A fuller reckoning of dependents including 26 posthumous children brought their number up to 467, but even on the most pessimistic assumptions, only £55,000 was needed to provide for them, so in 1863 £20,000 was distributed between the districts covered by each mining inspector, to be administered by local committees and applied for the relief of suffering caused by colliery accidents. The money provided financial backing for the first miners' relief societies, providing insurance against death or injury, whether in a disaster or incidental to routine operations (in 1862 it was estimated that for every million tons of coal produced, fifteen miners had died ). The Hartley Relief Fund was wound up in 1909; after buying annuities for the ten surviving dependents £13,000 was left and went to the Northumberland and Durham Aged Miners' Homes Associations; the accommodation built with the money was to bear a suitable inscription.

===Pit===
Hester pit was never reopened. In 1874 a new colliery consisting of the Hastings and Melton pits was sunk nearby. In 1901 the low main workings of the old Hester pit were reentered, having been drained by a powerful pump. From 1929 onwards a series of takeovers and modernisations occurred until eventually in 1947 the new National Coal Board took over. The gradual decline followed with the whole colliery being abandoned in 1959, leaving a further 70 years' (at peak production) worth of coal below ground.

===Legislation===
The inquest verdict was returned on 6 February 1862 and was 'accidental death' with riders including:
The jury cannot close this painful inquiry without expressing their strong opinion of the imperative necessity that all working collieries should have at least a second shaft or outlet, to afford the workmen the means of escape should any obstruction take place, as occurred at the New Hartley Pit; and that in future the beams of colliery engines should be made of malleable metal.

However, giving evidence, a prominent mining engineer, Thomas Emerson Forster, had given as his opinion that "Parliament should pass an act this session" requiring two shafts, but that the materials used in colliery engines "might be left to the people who put up the engines. I myself think there will be no more cast-iron beams" and this view prevailed.
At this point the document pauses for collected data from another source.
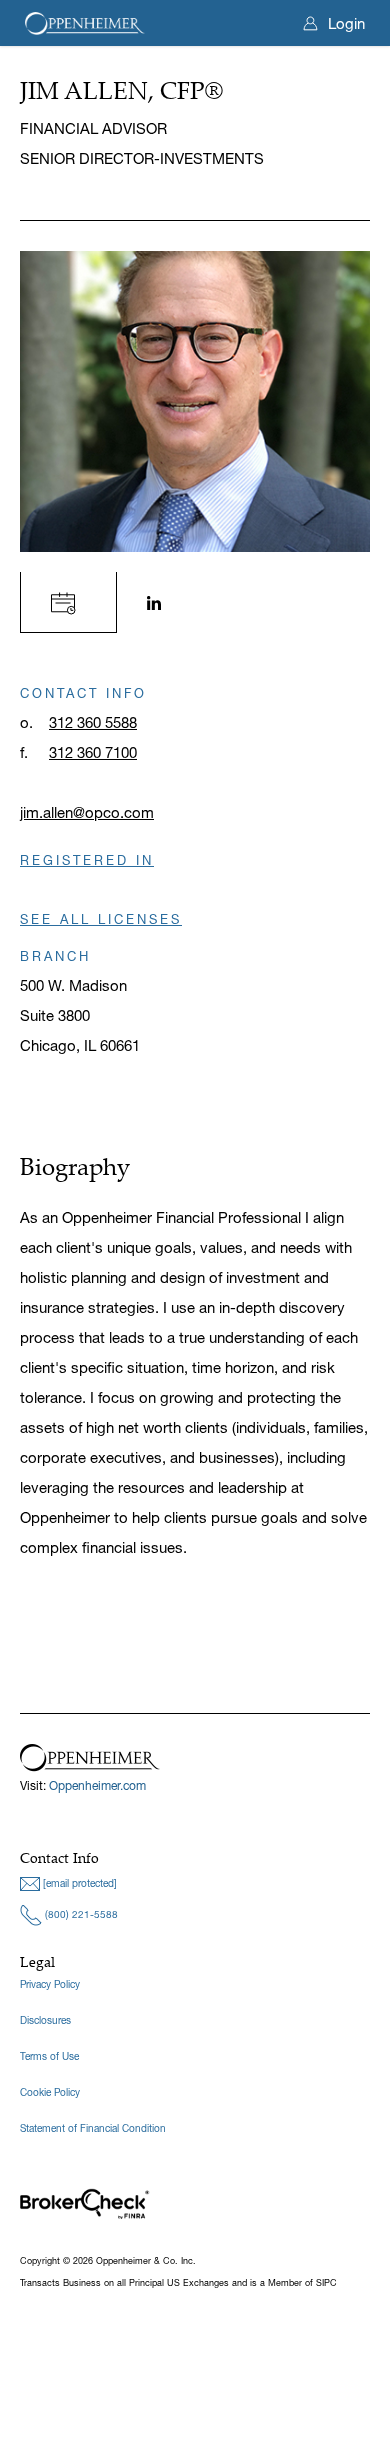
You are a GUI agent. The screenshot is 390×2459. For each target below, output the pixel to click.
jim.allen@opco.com (87, 812)
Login (346, 23)
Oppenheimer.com (97, 1785)
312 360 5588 (93, 722)
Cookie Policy (50, 2092)
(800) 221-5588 (80, 1914)
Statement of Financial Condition (93, 2128)
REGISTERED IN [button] (87, 860)
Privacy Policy (50, 1984)
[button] (68, 601)
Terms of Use (49, 2056)
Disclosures (45, 2020)
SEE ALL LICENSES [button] (101, 919)
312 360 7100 (93, 752)
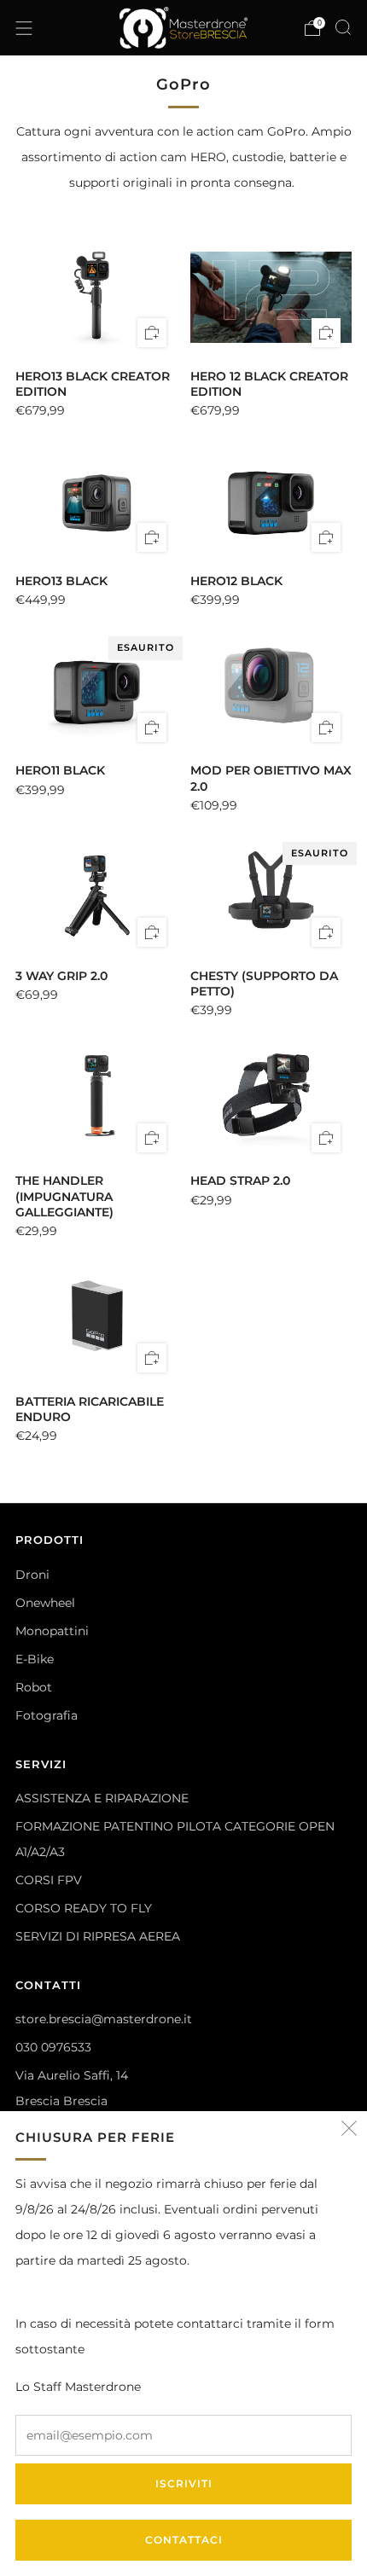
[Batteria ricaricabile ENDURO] (96, 1323)
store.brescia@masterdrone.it (103, 2019)
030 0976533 (53, 2047)
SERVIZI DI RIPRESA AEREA (97, 1936)
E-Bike (34, 1659)
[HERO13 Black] (96, 502)
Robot (33, 1687)
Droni (32, 1574)
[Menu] (23, 28)
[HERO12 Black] (271, 502)
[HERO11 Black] (96, 691)
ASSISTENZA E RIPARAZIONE (102, 1798)
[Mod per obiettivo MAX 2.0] (271, 691)
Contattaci (184, 2539)
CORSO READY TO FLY (83, 1908)
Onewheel (45, 1602)
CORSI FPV (48, 1880)
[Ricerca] (343, 27)
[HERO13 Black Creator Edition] (96, 296)
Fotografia (46, 1715)
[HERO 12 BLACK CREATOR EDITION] (271, 296)
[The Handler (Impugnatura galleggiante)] (96, 1102)
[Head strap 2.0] (271, 1102)
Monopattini (52, 1631)
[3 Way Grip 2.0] (96, 897)
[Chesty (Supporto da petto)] (271, 897)
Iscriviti (184, 2483)
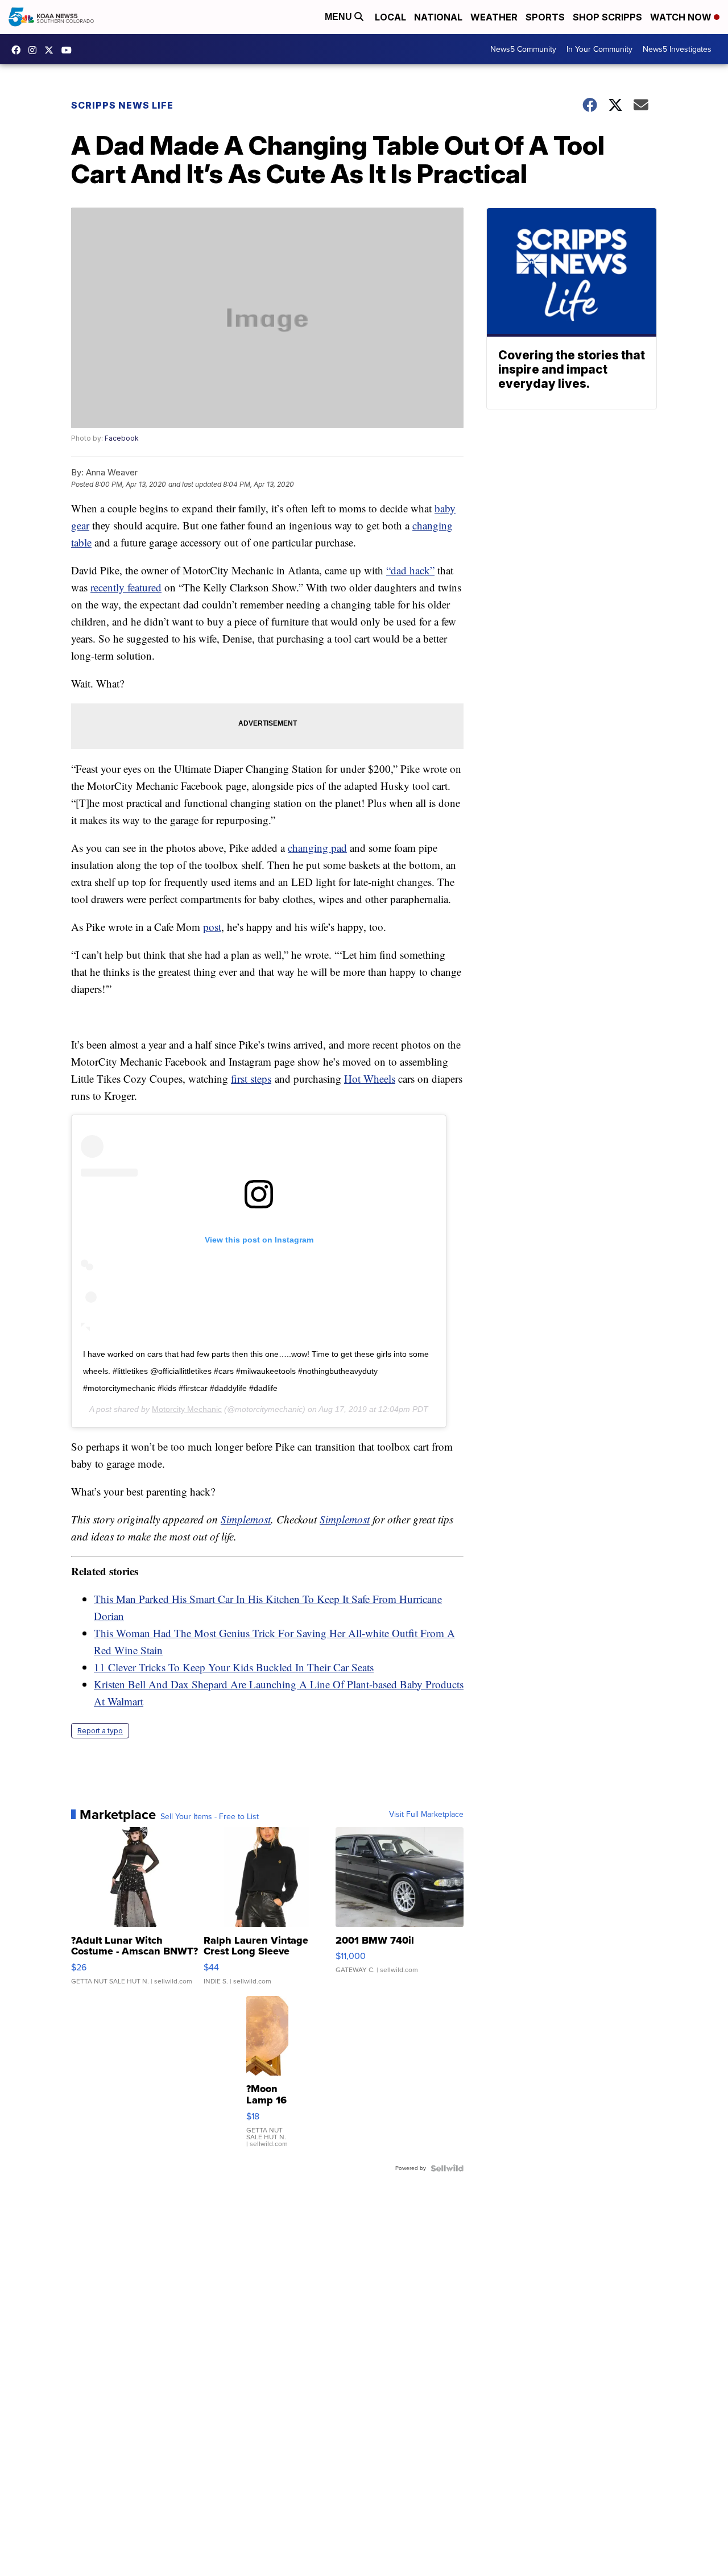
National (438, 17)
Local (390, 17)
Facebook (122, 438)
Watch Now (682, 17)
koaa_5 (35, 50)
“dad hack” (410, 570)
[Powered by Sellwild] (447, 2168)
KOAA (18, 50)
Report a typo (100, 1730)
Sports (545, 17)
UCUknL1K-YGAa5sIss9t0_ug (69, 50)
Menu (339, 17)
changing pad (317, 847)
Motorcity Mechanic (187, 1409)
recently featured (126, 587)
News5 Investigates (677, 49)
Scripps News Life (122, 105)
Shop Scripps (607, 17)
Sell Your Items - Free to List (209, 1817)
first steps (251, 1078)
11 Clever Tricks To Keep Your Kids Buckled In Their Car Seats (234, 1667)
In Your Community (599, 49)
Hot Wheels (369, 1078)
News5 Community (523, 49)
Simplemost (246, 1519)
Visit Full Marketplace (426, 1815)
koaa (51, 50)
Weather (494, 17)
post (212, 927)
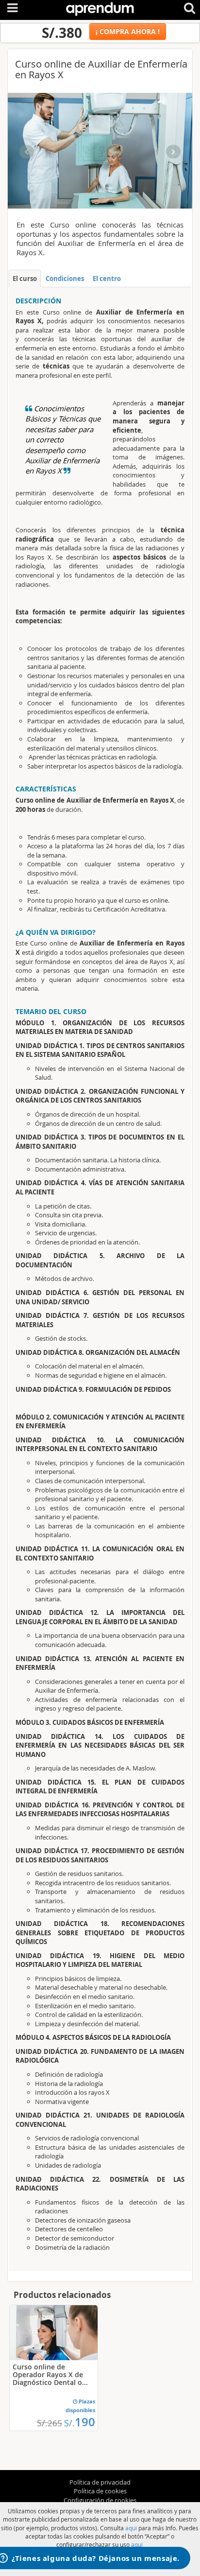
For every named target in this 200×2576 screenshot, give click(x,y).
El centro (107, 278)
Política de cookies (100, 2491)
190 (79, 2422)
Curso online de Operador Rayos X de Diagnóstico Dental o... (50, 2374)
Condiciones (65, 278)
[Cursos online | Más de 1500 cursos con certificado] (100, 7)
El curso (25, 278)
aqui (131, 2528)
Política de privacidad (100, 2482)
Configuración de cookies (100, 2500)
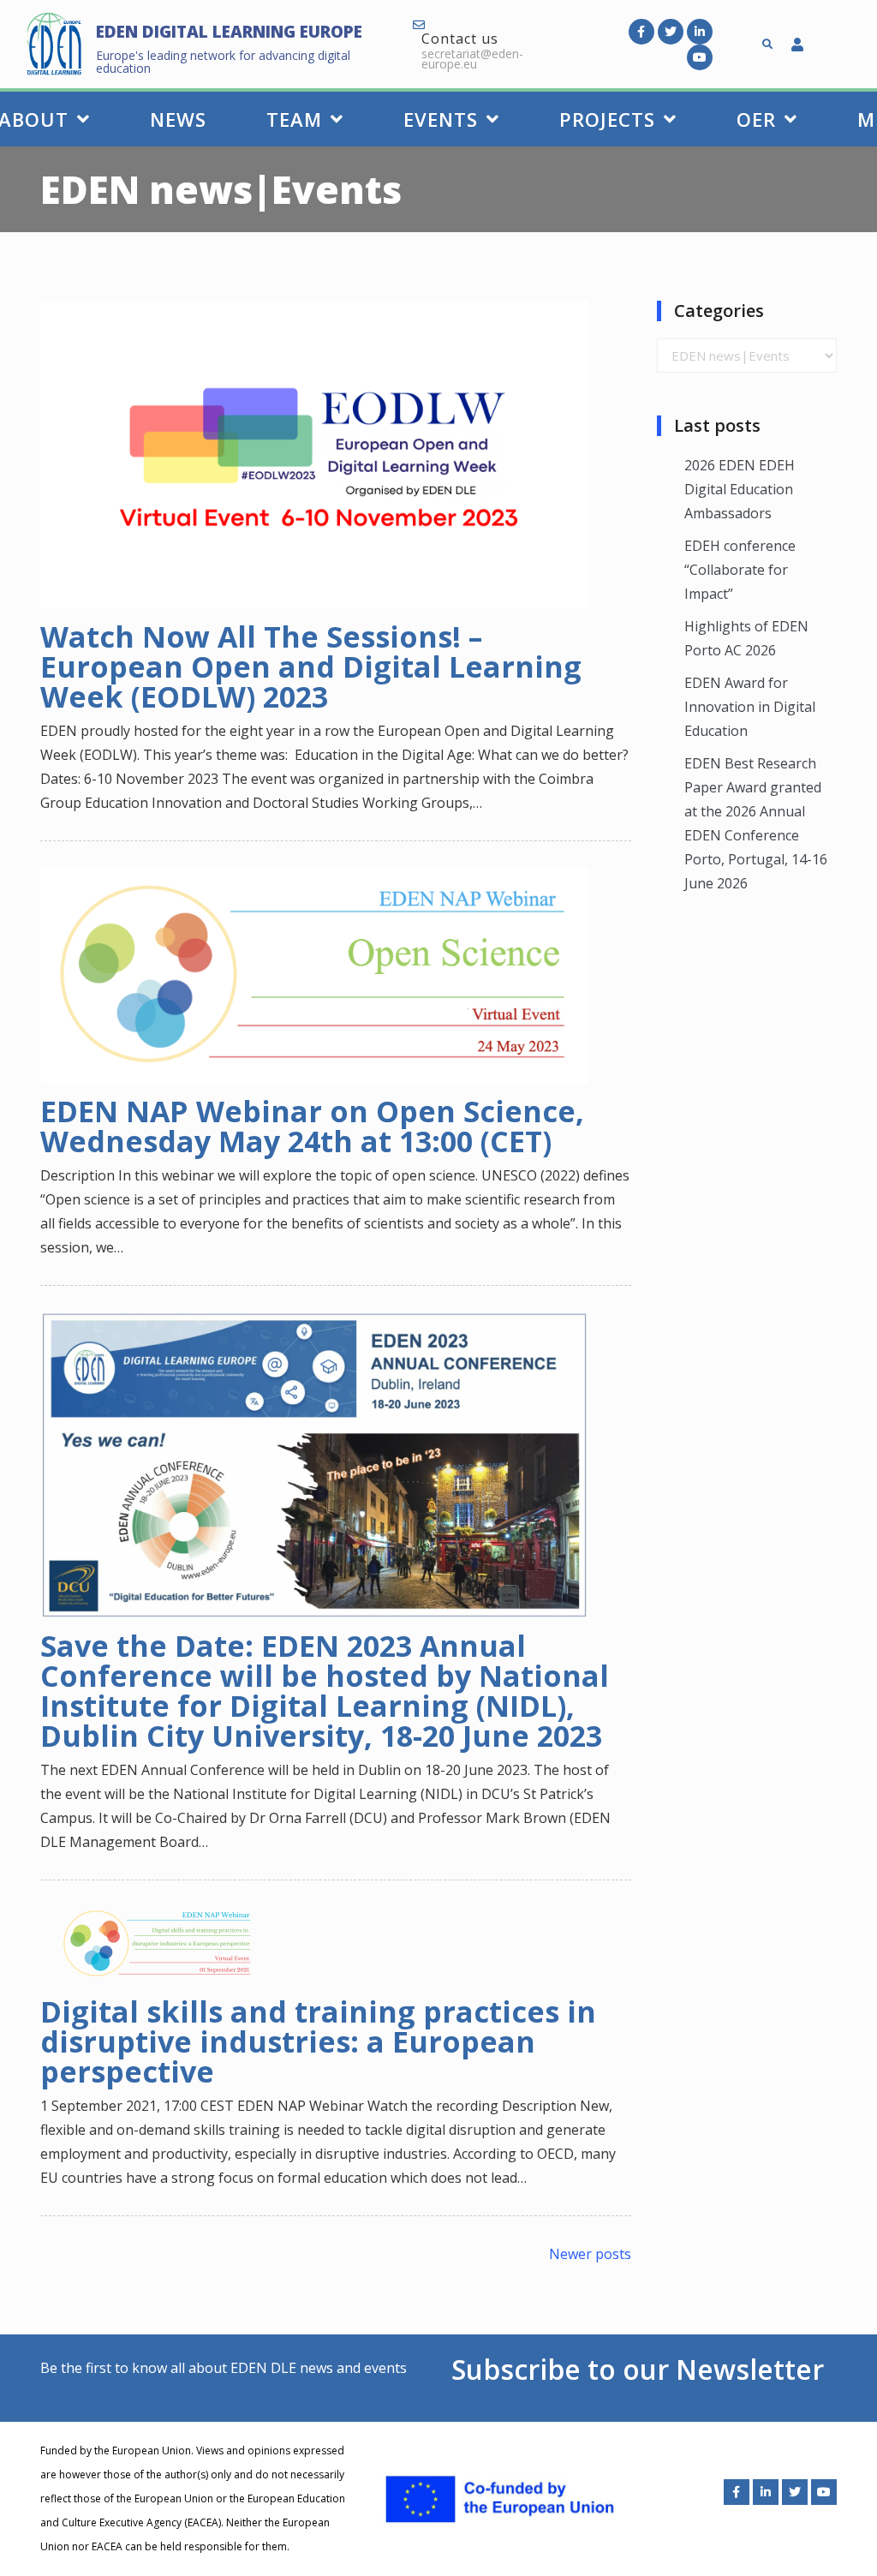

On 7 August 1862, just six months after the inquest and less than seven months from the disaster, an Act of Parliament (the Act to Amend the Law Relating to Coal Mines of 1862) was passed. This required all new mines to have two shafts and all existing mines to ensure access to a second shaft before the end of 1864; the maximum penalty was £10, but the prohibition was enforceable by injunction. There was no similar legislation to outlaw the use of cast-iron beams in colliery pumping engines, but malleable iron beams became the rule in new installations. An 1863 paper describing a new pumping engine at Clay Cross noted that initially a cast-iron beam had been intended; after the New Hartley accident a wrought-iron beam was specified instead, adding £480 to the cost of the engine (£3130 excluding boiler, engine house and pumps).